Supplied data below:

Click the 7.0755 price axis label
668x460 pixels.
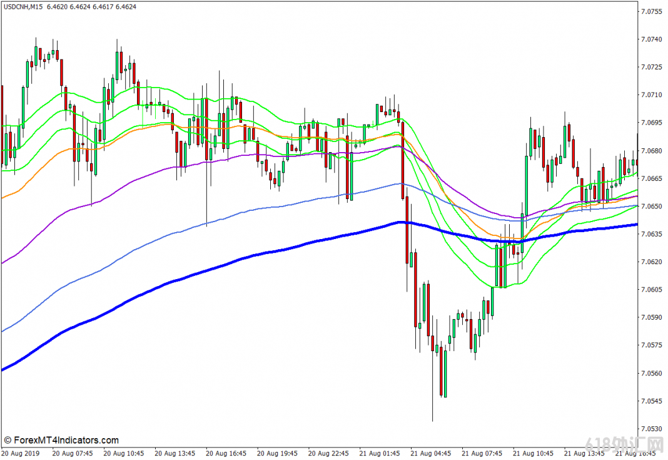651,11
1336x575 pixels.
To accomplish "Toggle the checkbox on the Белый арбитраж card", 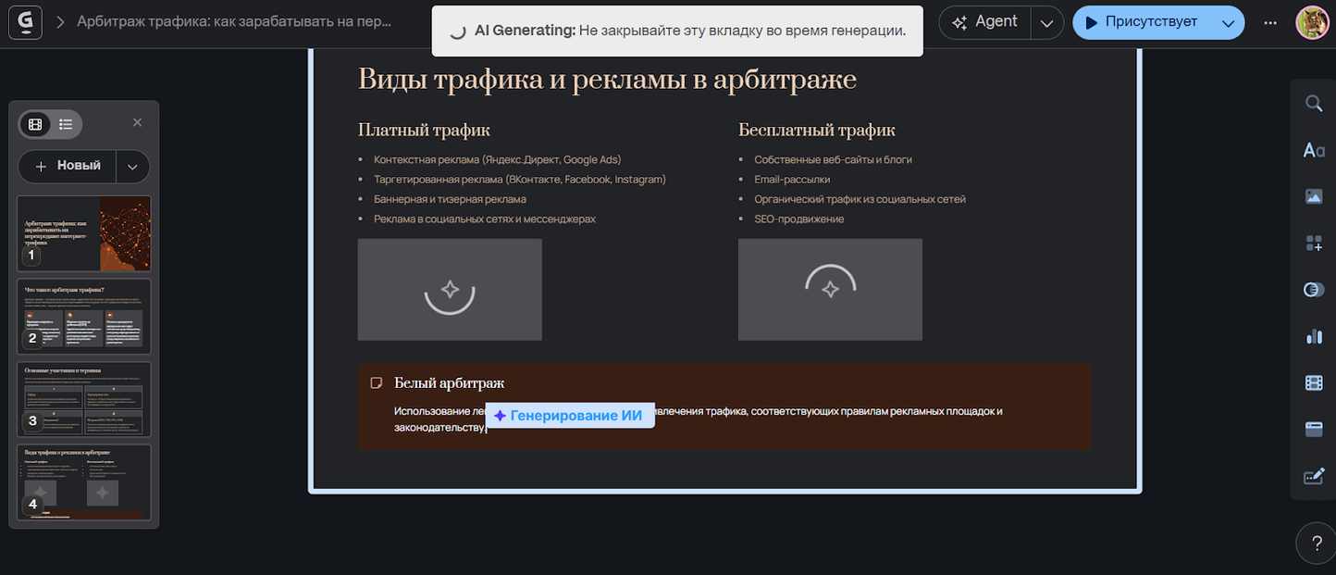I will (x=376, y=381).
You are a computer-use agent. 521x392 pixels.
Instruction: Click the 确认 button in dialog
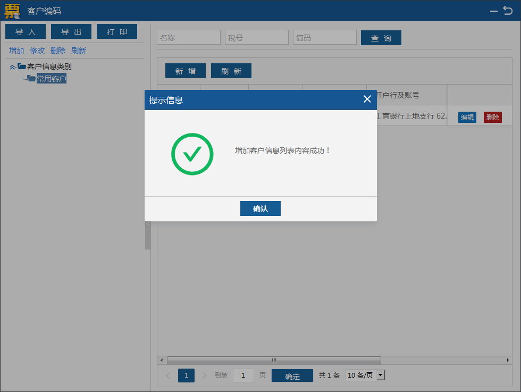pos(260,208)
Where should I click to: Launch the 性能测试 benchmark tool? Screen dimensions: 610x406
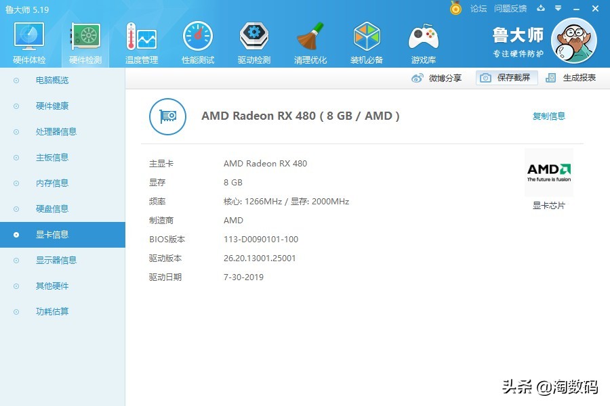click(197, 41)
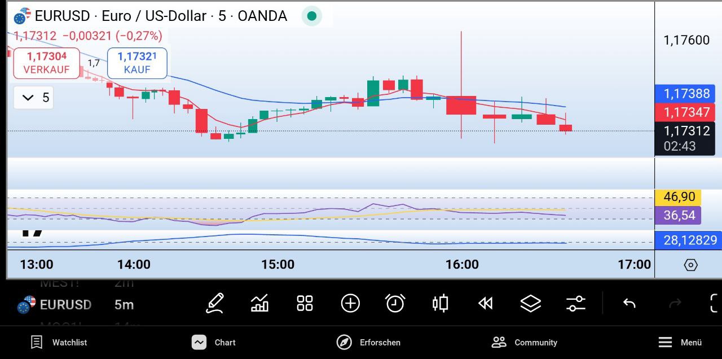Viewport: 722px width, 359px height.
Task: Open the 5m timeframe selector
Action: pos(124,305)
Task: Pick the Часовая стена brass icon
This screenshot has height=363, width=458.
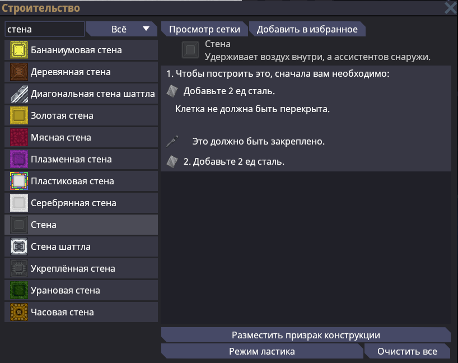Action: pos(19,313)
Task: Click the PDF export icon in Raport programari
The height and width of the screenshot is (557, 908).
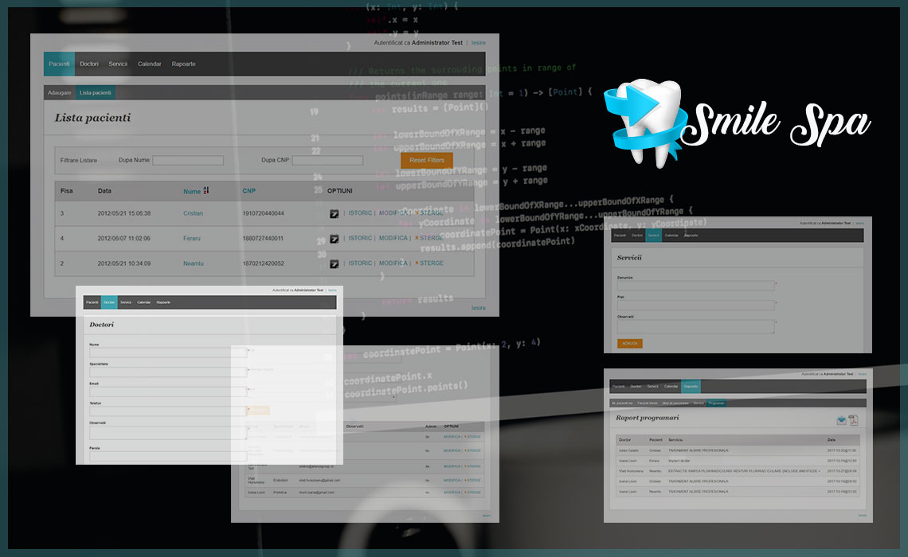Action: (x=852, y=421)
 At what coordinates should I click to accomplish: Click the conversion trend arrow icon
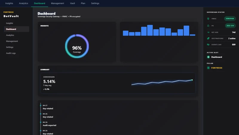44,89
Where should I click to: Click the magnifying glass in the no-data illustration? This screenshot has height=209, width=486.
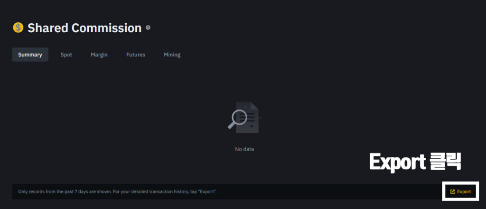[237, 119]
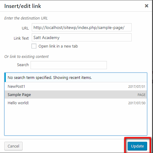Click the Insert/edit link dialog title
Screen dimensions: 153x153
pos(23,6)
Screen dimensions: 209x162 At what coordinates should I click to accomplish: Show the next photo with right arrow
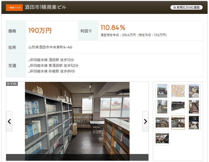coord(145,121)
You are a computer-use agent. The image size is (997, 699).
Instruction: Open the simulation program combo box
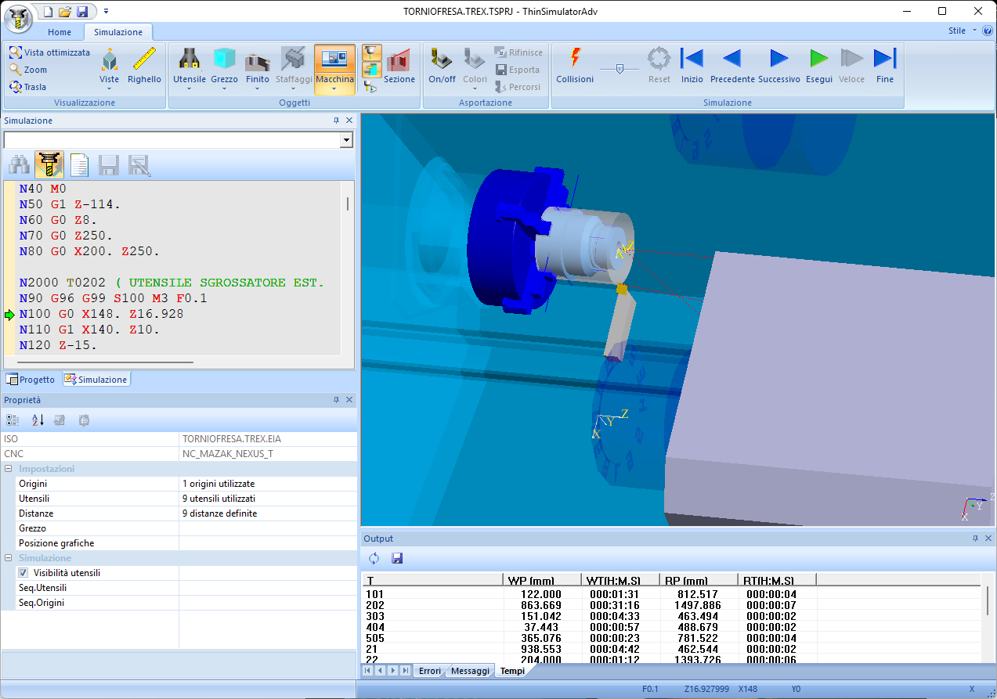(346, 140)
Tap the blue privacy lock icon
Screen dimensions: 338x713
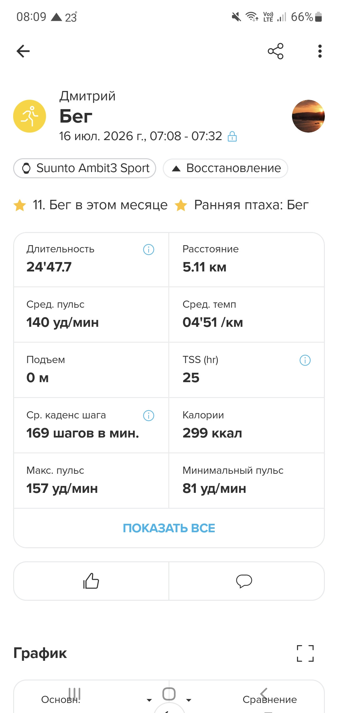click(x=232, y=137)
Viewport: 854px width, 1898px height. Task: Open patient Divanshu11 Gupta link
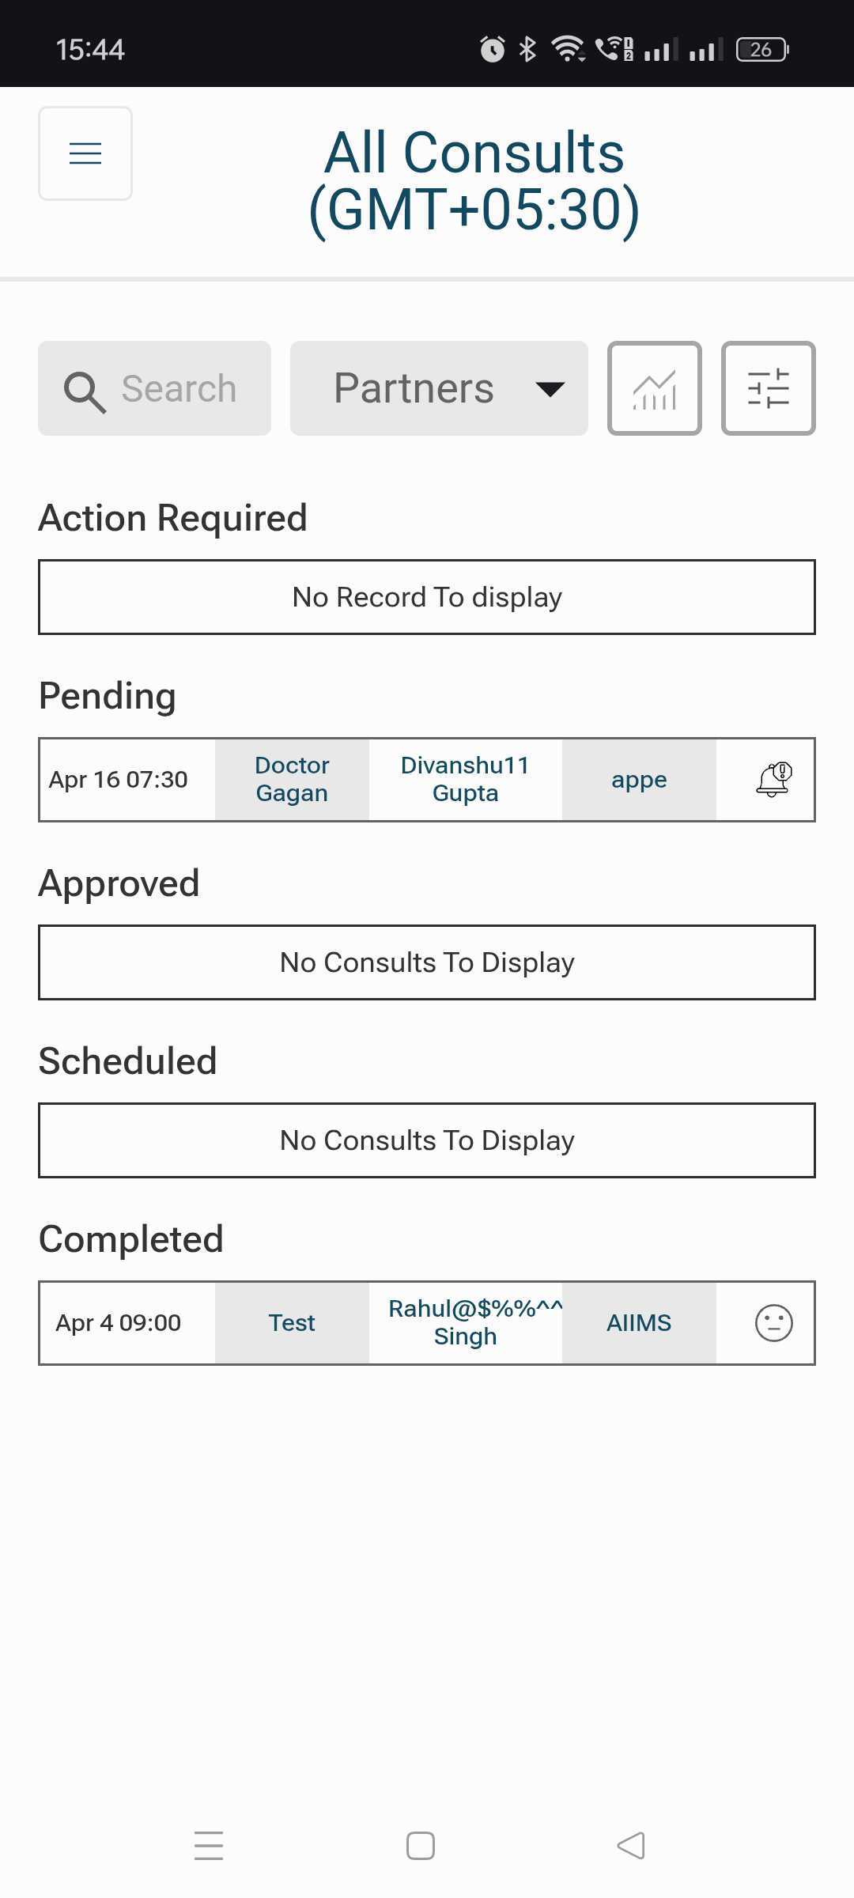(x=465, y=780)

End of Supplied data.

> **Task to complete**
Search the records for the word "agent". Copy every line that has it.

> **Task solution**
You are a computer-use agent. 521x392 pixels.
You are a computer-use agent. The image size is (997, 699).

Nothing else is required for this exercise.